The advocate depute said: “Doctors concluded that surgical intervention was not feasible given the nature of the injury.” The cause of death was recorded as blunt force head trauma.
Mr Scullion said Winiarski was “fully aware of the impact of his actions on those who knew and loved Mr Stirling”.
He said: “He has asked me to take this opportunity to apologise for the continuing pain and suffering he has caused.”
The defence counsel said that although it was a case in which a prison term was “almost inevitable” a background report would be required on the first offender before sentencing.
The judge, Lord Burns, deferred sentence on Winiarski, a prisoner in Addiewell jail, until May and remanded him in custody.
Speaking following today’s outcome Detective Inspector Dave Pinkney from the MIT said: “At no time during this totally unprovoked attack on Brian Stirling did Mariusz Winiarski consider the consequences of his action and this has ultimately resulted in Brian’s tragic death.

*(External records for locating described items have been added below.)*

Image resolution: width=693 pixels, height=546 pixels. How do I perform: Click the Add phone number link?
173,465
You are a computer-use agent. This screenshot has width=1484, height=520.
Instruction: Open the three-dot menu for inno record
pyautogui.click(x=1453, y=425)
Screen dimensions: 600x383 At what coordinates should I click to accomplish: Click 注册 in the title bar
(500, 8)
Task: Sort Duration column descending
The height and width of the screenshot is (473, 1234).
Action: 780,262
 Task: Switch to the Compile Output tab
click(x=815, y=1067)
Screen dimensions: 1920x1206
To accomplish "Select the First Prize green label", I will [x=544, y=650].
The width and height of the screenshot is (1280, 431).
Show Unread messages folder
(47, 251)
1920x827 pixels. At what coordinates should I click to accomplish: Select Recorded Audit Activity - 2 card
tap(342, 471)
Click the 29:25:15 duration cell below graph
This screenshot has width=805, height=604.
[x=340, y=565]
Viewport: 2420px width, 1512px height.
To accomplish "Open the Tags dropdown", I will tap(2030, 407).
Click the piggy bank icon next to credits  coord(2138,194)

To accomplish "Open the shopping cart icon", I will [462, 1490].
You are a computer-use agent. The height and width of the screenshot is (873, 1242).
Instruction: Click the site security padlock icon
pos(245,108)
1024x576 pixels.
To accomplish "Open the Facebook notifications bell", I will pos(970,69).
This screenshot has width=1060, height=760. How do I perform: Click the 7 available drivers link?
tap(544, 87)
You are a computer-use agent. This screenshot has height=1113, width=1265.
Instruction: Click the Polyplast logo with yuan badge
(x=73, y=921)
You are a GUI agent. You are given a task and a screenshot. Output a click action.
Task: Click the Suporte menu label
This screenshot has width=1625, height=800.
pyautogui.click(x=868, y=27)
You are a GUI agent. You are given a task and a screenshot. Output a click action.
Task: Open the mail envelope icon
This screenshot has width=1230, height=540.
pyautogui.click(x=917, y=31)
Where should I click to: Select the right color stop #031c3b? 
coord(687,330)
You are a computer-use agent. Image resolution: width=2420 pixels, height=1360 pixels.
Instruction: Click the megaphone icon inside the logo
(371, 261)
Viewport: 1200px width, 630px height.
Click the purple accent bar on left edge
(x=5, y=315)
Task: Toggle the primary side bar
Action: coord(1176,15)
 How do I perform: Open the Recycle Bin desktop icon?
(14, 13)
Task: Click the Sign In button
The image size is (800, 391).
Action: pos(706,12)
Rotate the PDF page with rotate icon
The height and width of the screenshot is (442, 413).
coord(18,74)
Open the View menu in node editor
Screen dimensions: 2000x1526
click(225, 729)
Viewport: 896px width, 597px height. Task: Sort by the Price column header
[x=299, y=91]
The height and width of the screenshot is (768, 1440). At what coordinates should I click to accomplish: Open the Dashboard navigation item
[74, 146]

“Winiarski’s guilty plea is testament to the overwhelming evidence gathered against him by the Major Investigation Team and spares Brian’s family and fiancée from reliving this horrific ordeal if it were to go to a full trial.
“My thoughts and sympathies are with Brian’s loved ones at this time and I would like to thank them all for their assistance and support during our investigation.”